Prof. Ezra Bar-Ziv and his co-workers have carried out extensive R&D on the production of syngas, which is a mixture of CO and H2, by gasification of carbonaceous materials and on syngas kinetics.
Syngas is a feedstock for many reactions for the direct production of liquid fuel suitable for internal combustion engines. These reactions require special catalysts, which are the expertise of the group of the Blechner Center, BGU (Prof. M. Herskowitz). The Bar-Ziv group has investigated the production, from pulverized coal, and kinetics of syngas in an entrained-flow reactor. Recently, a program to produce syngas by the same technique from raw biomass and torrefied biomass (biocoal) was initiated.
Use of biomass and biocoal is carbon-neutral and therefore does not add CO2 to the atmosphere. The investigation was complemented by fluid dynamic simulations that provided insight into the reaction mechanisms. Equilibrium calculations yielded a very good fit with the numerous experimental data that have been accumulated over many years of investigation. The importance of the equilibrium assumption is that it makes reactor design and prediction of product distribution straightforward and thus enables us to accurately predict the right CO/H2 ratio required for the conversion of syngas into liquid fuel. Syngas can also be produced from various carbonaceous wastes such as municipal solid waste. The technology is very close to the commercialization stage.
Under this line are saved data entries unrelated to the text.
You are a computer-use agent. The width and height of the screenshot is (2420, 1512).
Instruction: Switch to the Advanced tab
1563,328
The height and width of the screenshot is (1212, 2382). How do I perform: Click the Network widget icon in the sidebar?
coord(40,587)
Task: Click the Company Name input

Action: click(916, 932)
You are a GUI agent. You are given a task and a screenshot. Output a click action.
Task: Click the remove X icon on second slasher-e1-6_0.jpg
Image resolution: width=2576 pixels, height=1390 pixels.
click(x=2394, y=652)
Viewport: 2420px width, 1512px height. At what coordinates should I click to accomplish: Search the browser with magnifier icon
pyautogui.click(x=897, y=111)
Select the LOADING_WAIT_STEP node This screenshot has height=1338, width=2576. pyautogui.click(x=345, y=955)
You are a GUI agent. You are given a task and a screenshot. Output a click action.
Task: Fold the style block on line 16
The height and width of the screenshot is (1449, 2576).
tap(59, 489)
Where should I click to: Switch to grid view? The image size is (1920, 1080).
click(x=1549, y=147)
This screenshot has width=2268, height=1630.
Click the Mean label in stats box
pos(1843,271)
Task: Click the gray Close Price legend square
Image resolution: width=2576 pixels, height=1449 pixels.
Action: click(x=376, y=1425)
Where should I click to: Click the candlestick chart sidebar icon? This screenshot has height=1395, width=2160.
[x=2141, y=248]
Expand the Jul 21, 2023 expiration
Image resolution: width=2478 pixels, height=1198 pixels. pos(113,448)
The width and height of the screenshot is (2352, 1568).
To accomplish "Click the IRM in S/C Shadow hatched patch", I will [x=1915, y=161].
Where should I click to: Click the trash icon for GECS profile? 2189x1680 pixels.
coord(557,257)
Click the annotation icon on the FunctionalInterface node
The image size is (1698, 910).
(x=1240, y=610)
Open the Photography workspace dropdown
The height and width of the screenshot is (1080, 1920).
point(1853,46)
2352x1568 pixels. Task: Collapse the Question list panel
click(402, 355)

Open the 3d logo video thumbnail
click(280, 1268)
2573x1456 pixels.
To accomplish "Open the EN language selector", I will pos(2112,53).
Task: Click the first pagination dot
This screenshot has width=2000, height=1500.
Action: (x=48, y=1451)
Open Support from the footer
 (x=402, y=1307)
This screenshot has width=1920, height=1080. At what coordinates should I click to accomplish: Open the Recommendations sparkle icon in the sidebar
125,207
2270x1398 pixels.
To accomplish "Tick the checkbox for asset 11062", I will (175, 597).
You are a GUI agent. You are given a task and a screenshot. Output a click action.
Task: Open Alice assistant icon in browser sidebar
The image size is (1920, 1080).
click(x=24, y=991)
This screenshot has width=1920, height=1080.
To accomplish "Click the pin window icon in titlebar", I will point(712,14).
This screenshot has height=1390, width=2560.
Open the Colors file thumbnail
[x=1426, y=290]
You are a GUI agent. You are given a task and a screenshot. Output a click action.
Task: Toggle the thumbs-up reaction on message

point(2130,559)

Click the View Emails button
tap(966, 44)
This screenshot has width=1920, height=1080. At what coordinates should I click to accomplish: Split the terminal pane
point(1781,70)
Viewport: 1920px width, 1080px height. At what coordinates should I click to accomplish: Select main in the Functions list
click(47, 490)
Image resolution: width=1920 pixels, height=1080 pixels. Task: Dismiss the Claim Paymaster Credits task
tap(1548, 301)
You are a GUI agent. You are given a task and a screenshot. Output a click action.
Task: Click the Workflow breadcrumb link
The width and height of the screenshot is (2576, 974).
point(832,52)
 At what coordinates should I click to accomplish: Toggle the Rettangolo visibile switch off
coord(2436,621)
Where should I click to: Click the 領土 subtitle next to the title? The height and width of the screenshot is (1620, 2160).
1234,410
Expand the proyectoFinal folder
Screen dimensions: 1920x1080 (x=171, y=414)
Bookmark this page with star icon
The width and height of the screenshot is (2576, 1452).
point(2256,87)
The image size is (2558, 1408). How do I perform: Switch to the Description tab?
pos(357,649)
In a different, but related, track, the Bar-Ziv group is investigating the exploitation of used tires for the production of liquid fuel. The Western World produces one used tire per year per capita and therefore there is abundance of scrap tires the world over (1 billion used tires per year). Furthermore, scrap tires are a major ecological hazard and therefore should not be accumulated or used as landfill. Rubber recycling, as a solution to this problem, is an option that has been investigated in the past, but it is limited in its scope, as only a small fraction of the used tires can be utilized for this purpose. Thermal treatment, through a pyrolysis reaction, of scrap tires to produce a liquid fuel that is suitable for internal combustion engines has been proven technologically viable. The Bar-Ziv group has access to a technology that is under development by American Eco-Energy and is close to the stage of commercialization. They propose to use this technology to investigate and optimize the pyrolysis reaction to maximize liquid fuel production. The equilibrium assumption previously shown to be adequate for gasification of carbonaceous materials will certainly hold for pyrolysis, thereby enabling better and optimal design of the pyrolysis reactor. It was found that each used tire can produce 40% of liquid fuel, and therefore Israel alone, with its 60,000 tons per year of used tires, can generate 24,000 tons (over 100,000 barrels) of refined liquid fuel for the transportation sector.